David: It sounds like they would like to keep the car and just get the in-laws off the lien. As a caveat I do not practice law in Arizona, so I am going off of legal fundamentals and the Arizona Department of Transportation’s form for lien release. Depending on what kind of lien it is once the lien is released from the in-laws that does not necessarily mean you are free and clear, but for a particular type of lien the lien holder just needs to fill out this form releasing the lien. This form can be found on the Arizona Department of Transportation’s website, once this is filled out you can take the necessary documents to register the car and get a title.
Ross: Lizzie’s friend was killed in a motorcycle accident, he had no will and was common law married but separated at the time of his death. His common law wife has a child that was four when they met, he claimed the daughter as his own. Prior to his common law marriage, he would have meetings with a friend that resulted in a son. He did not know this child existed until they were 12 years old, and the mother wanted nothing from him at that point. He would try to spend time with his son, but the mother did not allow this often. The mother wanted him to leave his common law wife and daughter to be with her instead. In retaliation to him saying no, she would not let him see their son. Now that he is deceased, the mother is suing the estate saying she is entitled since her son is the only blood related child. Does she have any rights to the estate?
David: They have something in Colorado and a lot of states called intestate succession. If you die intestate, meaning you do not have a will outlining everything, there are statutes in Colorado under the probate code to dictate how your assets are distributed to the people that you have left. A common law wife would have all of the rights of a spouse who has filed a marriage certificate, assuming that the have met all of the criteria to be considered common law.
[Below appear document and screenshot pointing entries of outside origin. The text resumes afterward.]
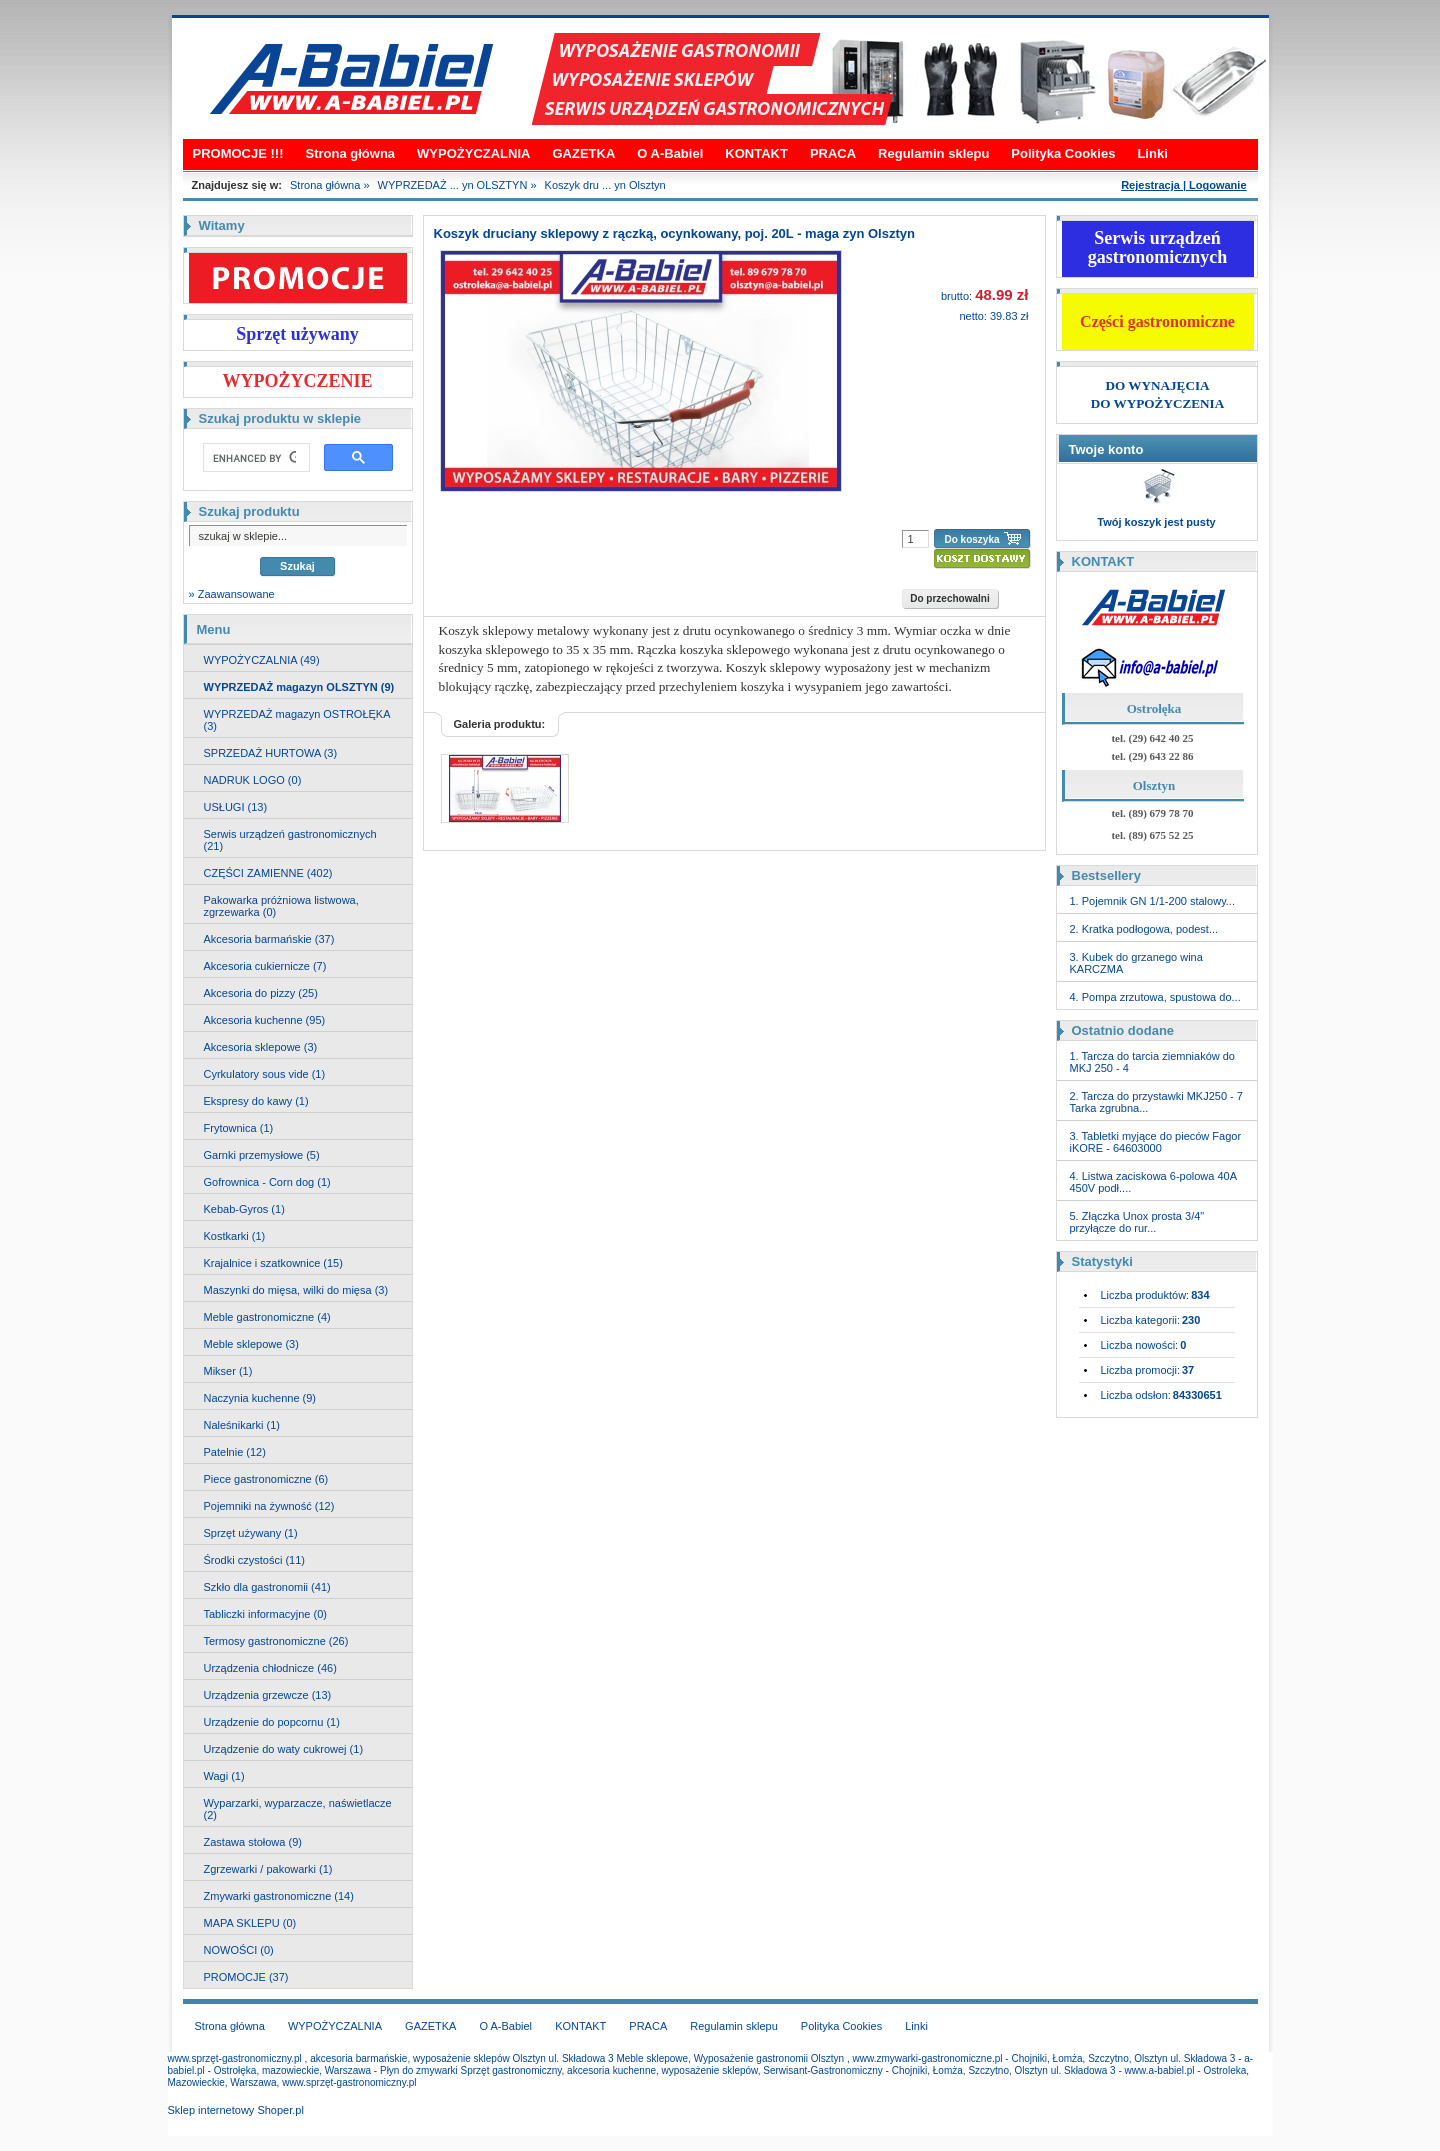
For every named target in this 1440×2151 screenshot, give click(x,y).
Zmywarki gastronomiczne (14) (279, 1896)
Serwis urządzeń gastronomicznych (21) (290, 840)
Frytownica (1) (239, 1128)
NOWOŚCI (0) (239, 1950)
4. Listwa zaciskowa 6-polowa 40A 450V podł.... (1153, 1182)
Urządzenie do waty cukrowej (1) (284, 1749)
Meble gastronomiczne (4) (267, 1317)
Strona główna (351, 153)
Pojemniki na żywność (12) (269, 1506)
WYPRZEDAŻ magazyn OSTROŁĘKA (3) (297, 720)
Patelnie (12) (235, 1452)
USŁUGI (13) (236, 807)
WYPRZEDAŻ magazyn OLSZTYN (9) (299, 687)
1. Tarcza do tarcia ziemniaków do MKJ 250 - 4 (1153, 1062)
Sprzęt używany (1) (251, 1533)
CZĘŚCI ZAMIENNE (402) (268, 873)
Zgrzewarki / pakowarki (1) (268, 1869)
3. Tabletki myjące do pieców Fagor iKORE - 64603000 (1156, 1142)
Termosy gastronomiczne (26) (276, 1641)
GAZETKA (583, 153)
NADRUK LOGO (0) (253, 780)
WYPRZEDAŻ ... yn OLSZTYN (453, 185)
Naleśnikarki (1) (242, 1425)
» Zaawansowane (232, 594)
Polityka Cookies (1063, 153)
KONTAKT (756, 153)
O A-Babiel (670, 153)
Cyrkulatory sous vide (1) (265, 1074)
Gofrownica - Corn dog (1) (267, 1182)
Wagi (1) (224, 1776)
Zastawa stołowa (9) (253, 1842)
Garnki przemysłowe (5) (262, 1155)
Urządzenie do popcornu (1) (272, 1722)
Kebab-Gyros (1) (244, 1209)
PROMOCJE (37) (246, 1977)
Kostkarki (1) (235, 1236)
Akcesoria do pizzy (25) (261, 993)
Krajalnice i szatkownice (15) (273, 1263)
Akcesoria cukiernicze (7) (265, 966)
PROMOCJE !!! (238, 153)
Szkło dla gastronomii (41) (267, 1587)
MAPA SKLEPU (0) (250, 1923)
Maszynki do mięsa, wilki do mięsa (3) (296, 1290)
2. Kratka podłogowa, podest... (1144, 929)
There is no such thing as common law divorce, they would have to go through divorce proceedings. So, let us assume that he was married at the time of his death to a woman who has a child from a previous relationship. He also has a biological son who is now of majority age. The spouse gets an immediate share of a person’s assets up to a certain amount. Beyond that amount, they get a percentage share of what is left. In a situation where you have a child from another relationship, and then you also have a spouse, typically the surviving spouse gets the first $150,000 plus one half of any of the balance if the other child is from a different marriage. This is all based on the way I understand the situation and read the probate code. I do not practice probate law, so you need to confirm this with a probate lawyer. Since the son is now an adult, his mother does not really have any claim to this money, the son does.
Ross: Chad’s daughter fell in love with an ex-con and they got married. The wedding night ended in a domestic violence case. They bought a house together, but because of his past he could not get any of the financial paperwork to be put on the loan. His daughter put him on the deed along with hers when they moved in together. He is now living in the house, and she is not for the last two and a half years.
David: Since he is on the deed, he will stay on the deed, unless you can force him off or he agrees to be off of the deed. If he is not going to agree to voluntarily give up his name on that house, you will have to file a quiet title action. That is one way to do it. Again, I am not a real estate lawyer, and I really think she needs to consult with one.